Looking ahead, the ISN is well
positioned to lead in several areas:
- Developing consensus guidance on validation standards and reporting requirements for AI tools in nephrology
- Advocating for meaningful inclusion of underrepresented populations in AI training and validation datasets
- Supporting education programs to help practicing nephrologists critically evaluate and appropriately apply AI-based clinical tools
- Facilitating international collaborations to build the diverse datasets needed for globally applicable AI models
- Engaging regulatory bodies to develop frameworks enabling responsible AI adoption in kidney care worldwide
Conclusion: A Technology With Promise, and a Responsibility to Match
Artificial intelligence is not a distant prospect for nephrology — it is already here, embedded in research pipelines, entering clinical pilots, and beginning to influence how kidney disease is diagnosed and managed. The evidence is compelling: AI can predict AKI earlier than conventional tools, classify renal biopsies with expert-level accuracy, stratify CKD progression risk across diverse populations, and support more individualized dialysis care.

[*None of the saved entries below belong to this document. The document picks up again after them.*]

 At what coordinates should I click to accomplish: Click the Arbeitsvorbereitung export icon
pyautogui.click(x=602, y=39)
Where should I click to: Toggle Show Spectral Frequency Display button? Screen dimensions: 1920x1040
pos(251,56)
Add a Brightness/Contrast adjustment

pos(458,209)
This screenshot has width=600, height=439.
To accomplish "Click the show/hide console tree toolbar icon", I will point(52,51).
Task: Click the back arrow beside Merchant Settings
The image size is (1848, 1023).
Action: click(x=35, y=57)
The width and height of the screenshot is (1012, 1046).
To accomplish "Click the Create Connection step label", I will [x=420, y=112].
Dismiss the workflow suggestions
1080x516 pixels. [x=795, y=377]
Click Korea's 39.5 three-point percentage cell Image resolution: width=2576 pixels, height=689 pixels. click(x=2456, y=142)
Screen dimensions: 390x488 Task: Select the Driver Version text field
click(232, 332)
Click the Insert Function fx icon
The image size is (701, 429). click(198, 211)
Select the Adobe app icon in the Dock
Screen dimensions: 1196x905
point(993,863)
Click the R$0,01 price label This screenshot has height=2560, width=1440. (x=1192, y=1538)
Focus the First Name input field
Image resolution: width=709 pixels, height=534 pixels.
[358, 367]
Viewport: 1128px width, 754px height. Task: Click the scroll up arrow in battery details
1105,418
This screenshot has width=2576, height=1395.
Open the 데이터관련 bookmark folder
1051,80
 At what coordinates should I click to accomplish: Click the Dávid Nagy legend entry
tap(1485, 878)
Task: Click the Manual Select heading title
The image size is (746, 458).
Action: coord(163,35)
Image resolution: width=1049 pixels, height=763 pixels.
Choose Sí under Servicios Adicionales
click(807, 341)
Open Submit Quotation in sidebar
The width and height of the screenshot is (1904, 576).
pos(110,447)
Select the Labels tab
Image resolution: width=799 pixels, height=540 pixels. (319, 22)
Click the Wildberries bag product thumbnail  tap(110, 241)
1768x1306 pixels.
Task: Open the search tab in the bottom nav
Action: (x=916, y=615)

These are meaningful advances where earlier, more accurate clinical action can make the difference between preserved kidney function and irreversible failure.
Yet the promise of AI is matched by an inseparable responsibility to deploy it carefully and equitably. Algorithms trained on biased data will produce biased outcomes. Tools validated in one population may perform differently in another. Models that clinicians cannot understand will not be used effectively, regardless of technical performance on benchmark datasets. These are not hypothetical concerns — they are lessons already learned, in some cases at real cost to patient wellbeing.
The International Society of Nephrology stands at the center of this pivotal moment, with the credibility to set meaningful standards and the global reach to ensure those standards are adopted broadly. As the ISN continues to shape the integration of AI into nephrology practice, the guiding principle must remain constant: that innovation serves patients — all patients, everywhere, equitably. That is the standard to which the nephrology community, and every AI tool it adopts, must be held.